This morning, I came across this article titled, “Businesses Have Manufactured Inflation Fear to Protect Profits Amid Rising Wages.” My initial reaction from reading the headline was one of confusion. Businesses manufacturing inflation fear? What?! We have all witnessed the feckless monetary expansion of central banks, the associated fiscal insanity of governments, and the continuing shift of the goalposts by the economic and political establishment. So how could anyone write such a headline? Then I read the article and it became clear. The writer doesn’t seem to understand the fundamental cause of a general rise in prices. I believe this all stems from the misuse of the term “inflation.”
What we hear casually spoken on the street or in the news is that the phenomenon of rising prices throughout the economy is referred to as “inflation.” But, this is not correct.
In my personal copy of Webster’s New Collegiate Dictionary (copyright 1975), inflation is correctly defined as, “an increase in the volume of money and credit …”
But today on the internet, the Merriam-Webster dictionary defines inflation as “a continuing rise in the general price level ...” The definition has been completely reversed!
This change in semantics calls to mind the following quote attributed to Napolean Bonaparte:
“History is a set of lies agreed upon.”
Ludwig von Mises in his book, Human Action, said,
“… the semantic revolution of our day brought about a confusion of tongues.”

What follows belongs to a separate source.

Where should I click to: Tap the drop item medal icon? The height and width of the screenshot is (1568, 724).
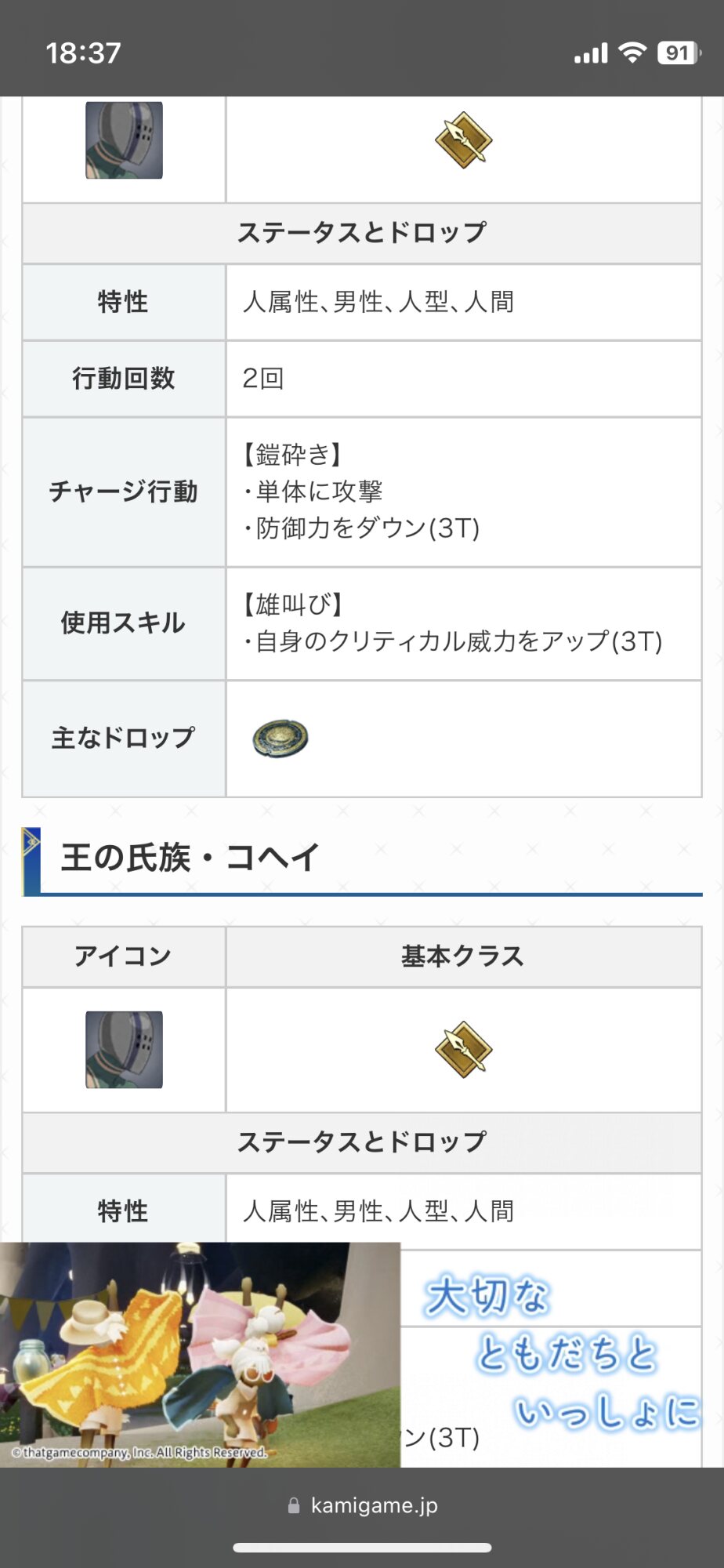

Mises went on to explain (my emphasis in bold),
“The semantic revolution which is one of the characteristic features of our day has also changed the traditional connotation of the terms inflation and deflation. What many people today call inflation or deflation is no longer the great increase or decrease in the supply of money, but its inexorable consequences, the general tendency toward a rise or a fall in commodity prices and wage rates. This innovation is by no means harmless. It plays an important role in fomenting the popular tendencies toward inflationism.”
This “confusion of the tongues” makes it hard for the layman to understand what’s really going on. The term inflation is now confusingly used to refer to the inevitable consequence of inflation: the tendency of a general rise in prices.
I must admit, I sometimes catch myself feeding this chaos of confusion by using the term carelessly in casual conversation to refer to prices rising. I try to use the terms “monetary inflation” and “price inflation” to better distinguish the two.
This may seem trivial to you, but the result of this confusion is that now there is no term in existence to describe the cause of a general rise in prices. If you can’t even name the problem how are you going to find the solution?!
This brings me back to the article I came across this morning: “Businesses Have Manufactured Inflation Fear to Protect Profits Amid Rising Wages.” In the article, the author states the following:
“The definition of inflation is simple enough: an increase in the prices of goods and services. If prices rise quickly, and outpace wage growth, this can cause problems for working families … But the media narrative about rising inflation has conveniently left out several important points.”
As we see right off the bat, the author gets the definition wrong. In fact, she goes on to acknowledge that prices have been rising for decades, but instead of looking directly at monetary policy as the root cause, she searches for solutions elsewhere.
“First, the prices of some of our biggest expenses — health care, housing, higher education to name a few — have been rising (often explosively so) for decades with little discussion or concern from the punditry. Health care costs are in fact the leading cause of bankruptcy in the country. Global food prices, too, have been rising because of the impact of climate change on crop yields. Easing these kinds of costs — through a nationalized health care system, investment in affordable housing, student debt relief and decarbonization — would go a much longer way toward improving working people’s finances than monetary policies to tighten economic growth.”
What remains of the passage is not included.